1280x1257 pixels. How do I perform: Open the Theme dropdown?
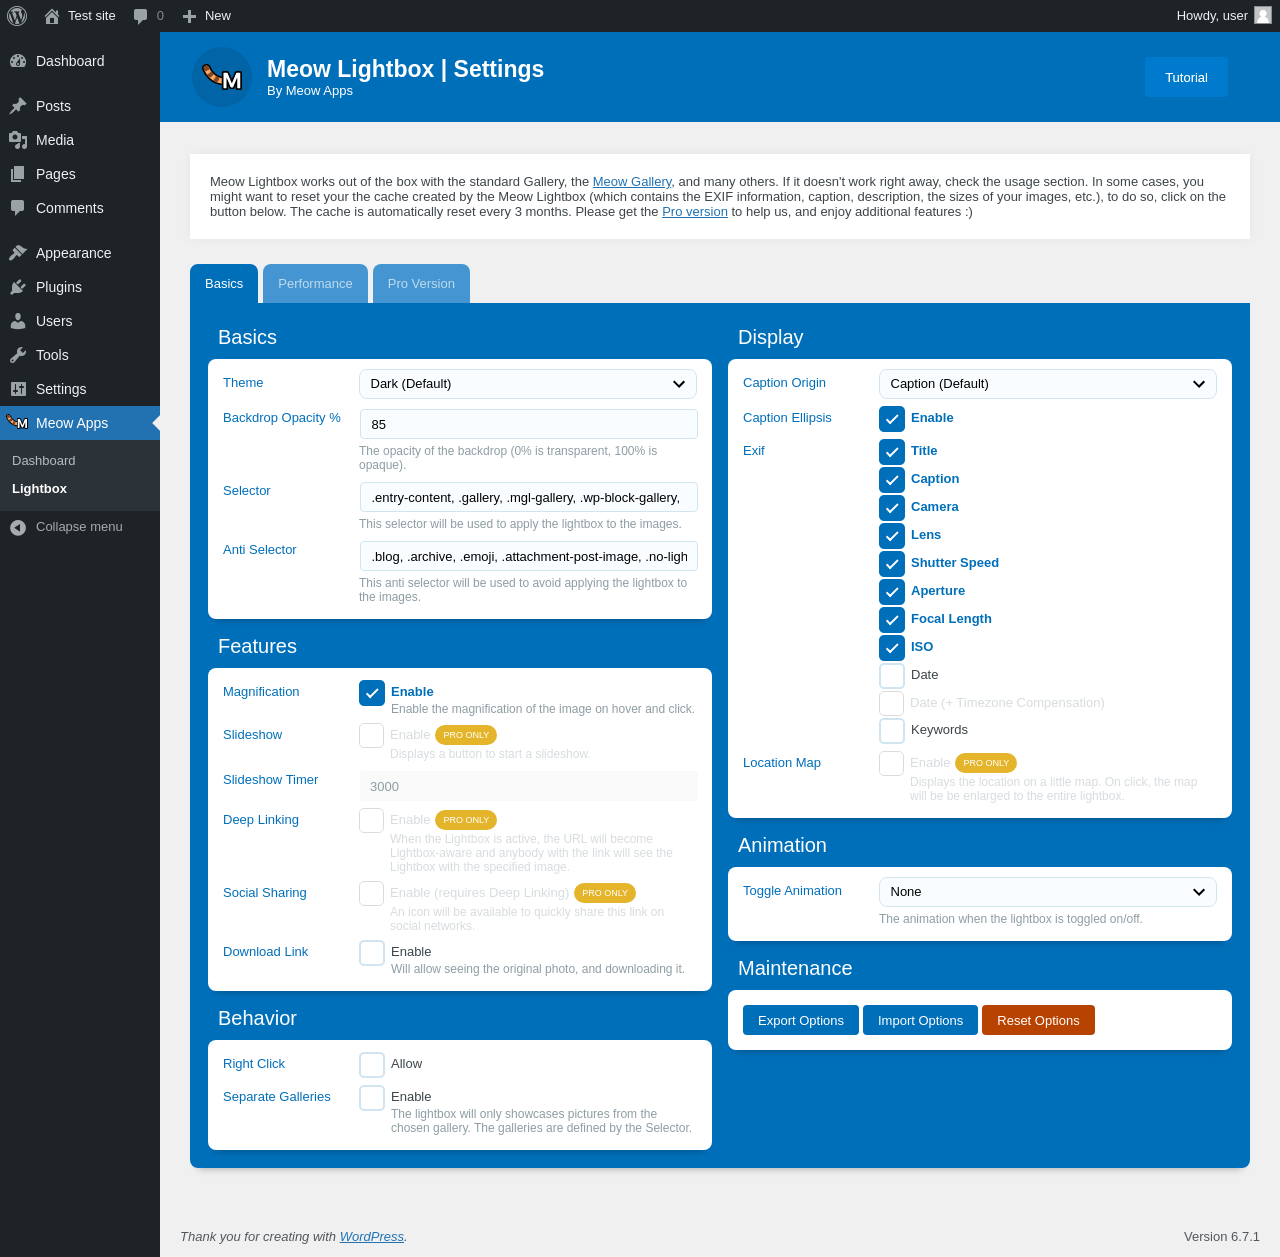pos(528,384)
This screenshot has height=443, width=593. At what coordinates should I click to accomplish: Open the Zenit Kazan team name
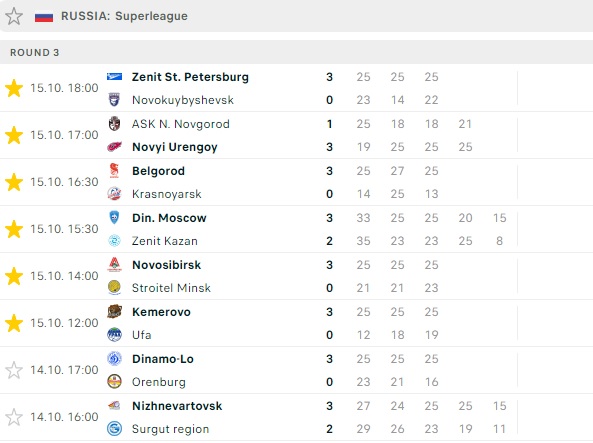tap(165, 241)
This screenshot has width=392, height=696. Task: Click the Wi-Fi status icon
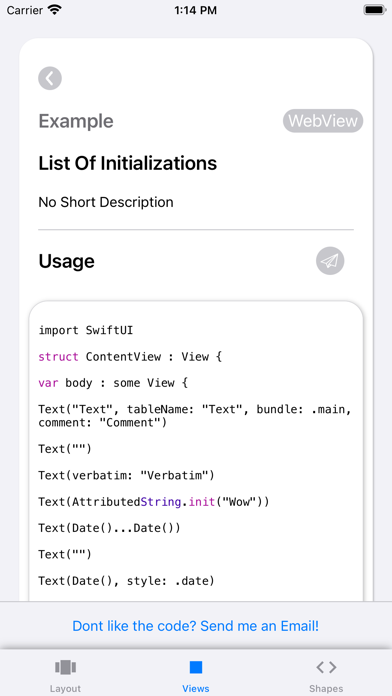[55, 10]
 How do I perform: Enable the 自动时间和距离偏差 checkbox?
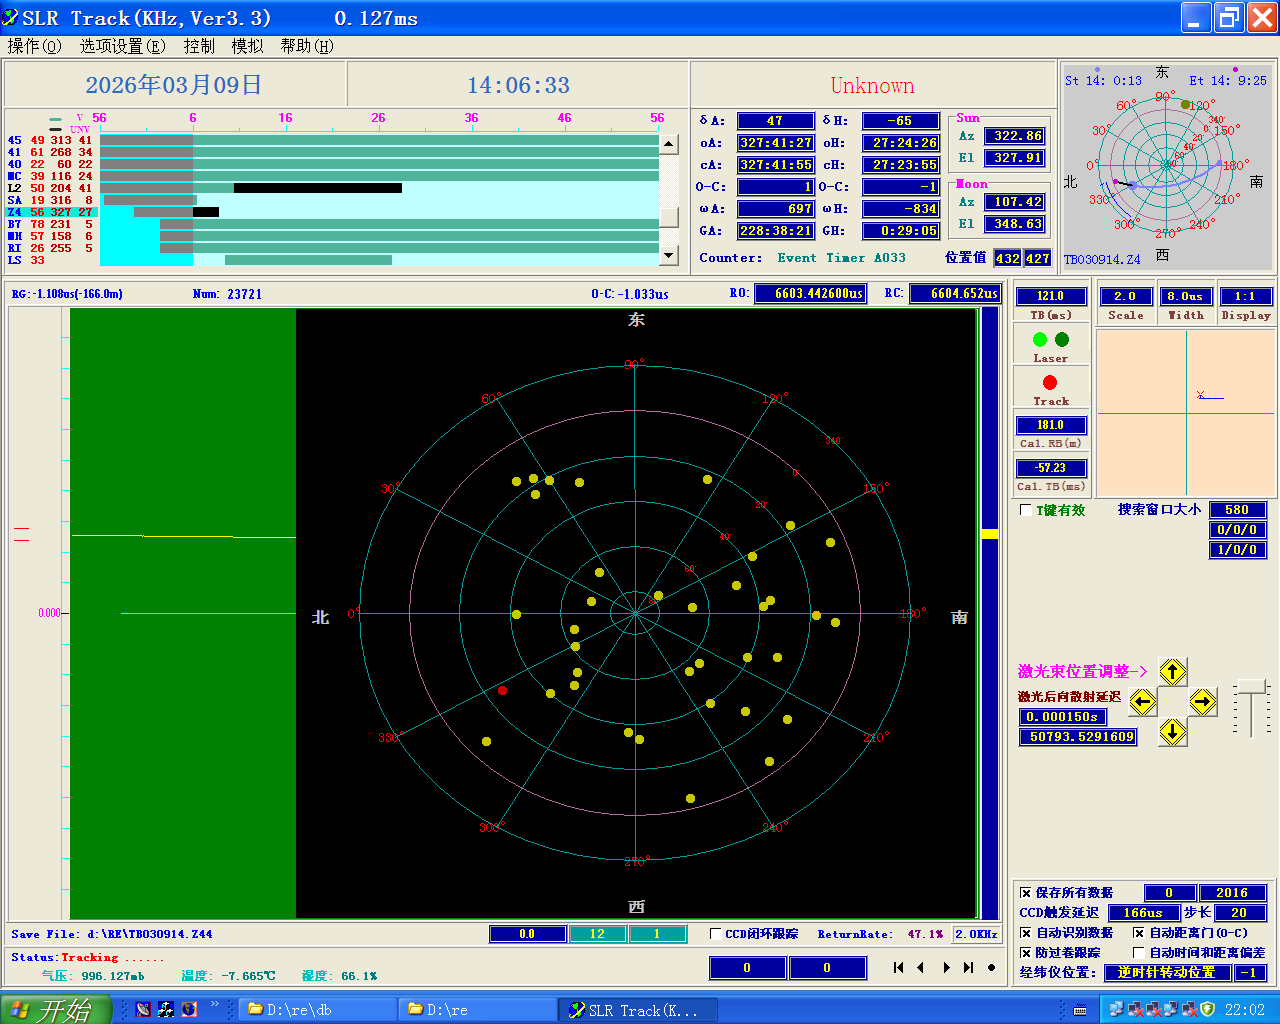pos(1138,953)
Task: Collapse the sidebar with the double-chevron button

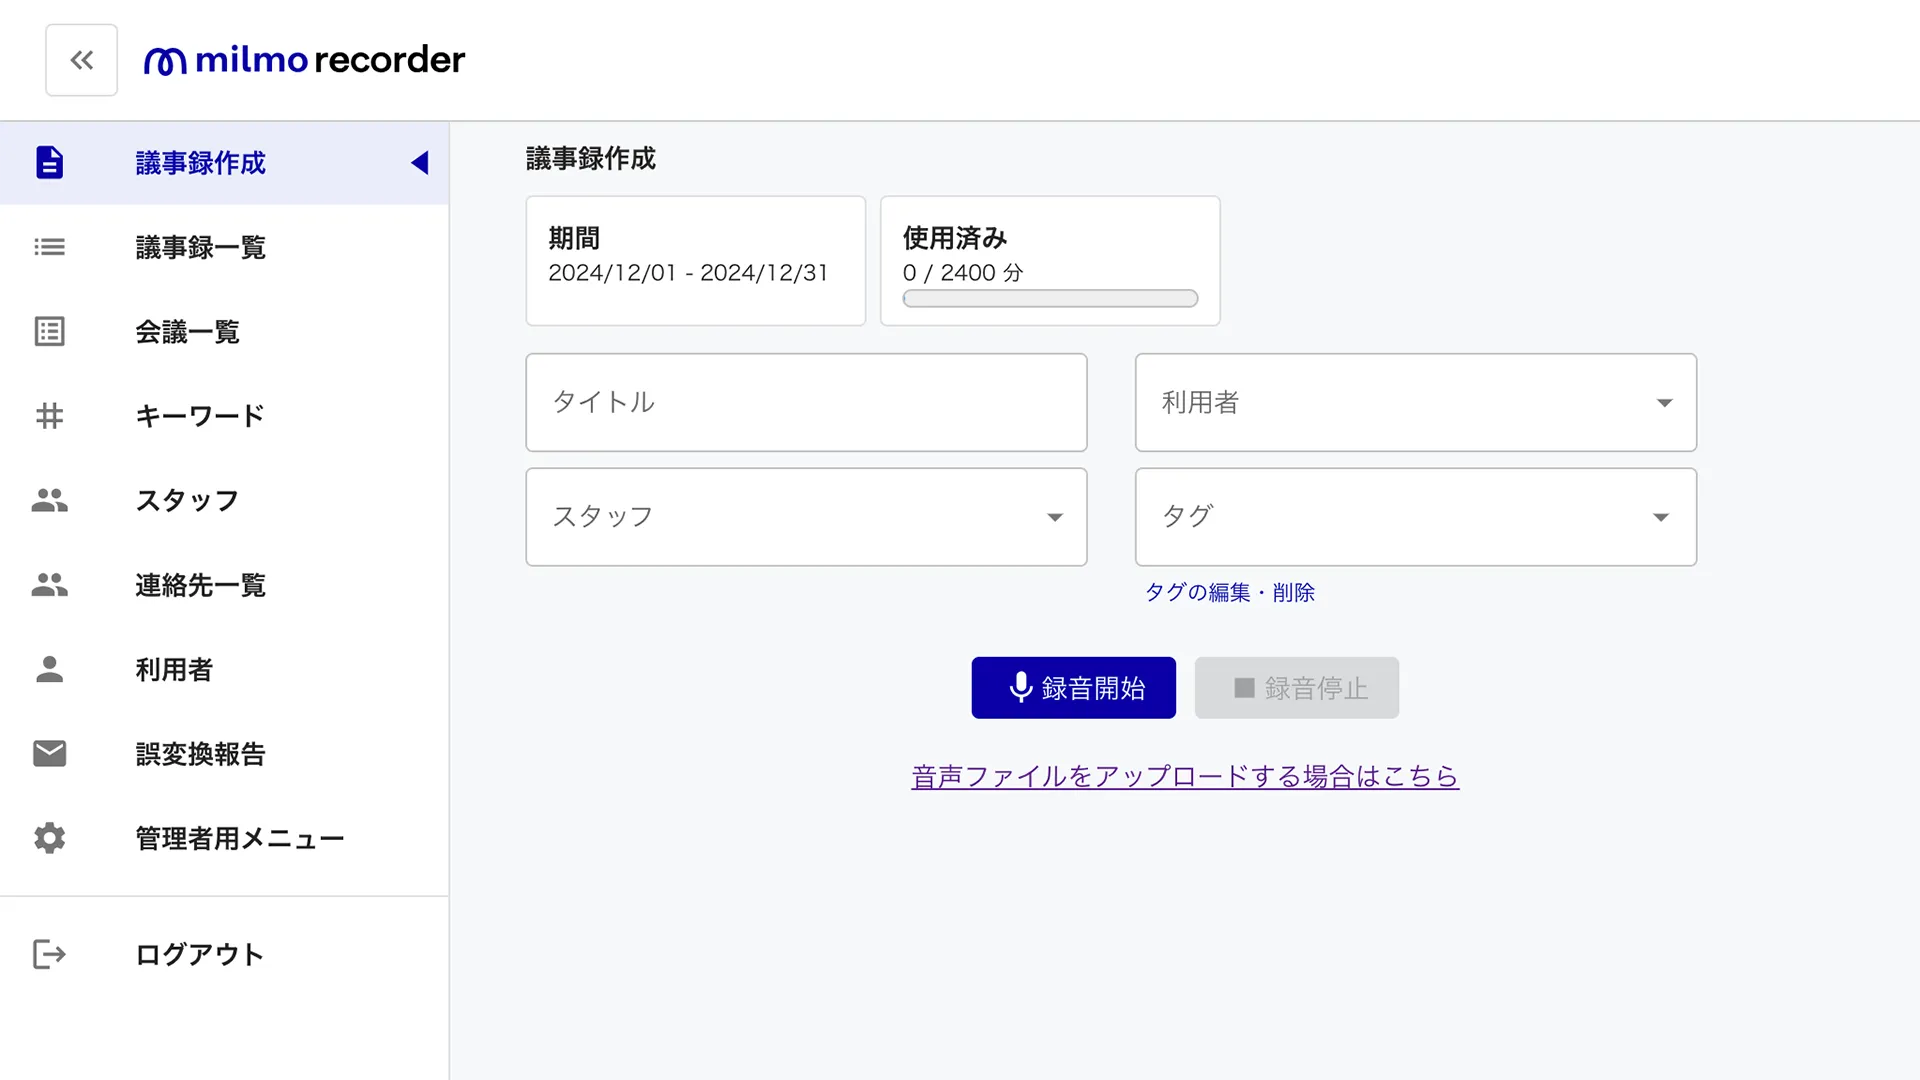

++++++++++

● **ACTIVITY**
Copy out the data above to the letter, and keep every picture out of it.

● **RESULT**
1280x1257 pixels. How do I perform: Open the Theme dropdown?
pos(528,384)
This screenshot has height=443, width=593. At what coordinates should I click to accomplish: Open the Zenit Kazan team name
tap(165, 241)
This screenshot has width=392, height=696. Task: Click the Wi-Fi status icon
[55, 10]
 How do I perform: Enable the 自动时间和距离偏差 checkbox?
pos(1138,953)
Task: Collapse the sidebar with the double-chevron button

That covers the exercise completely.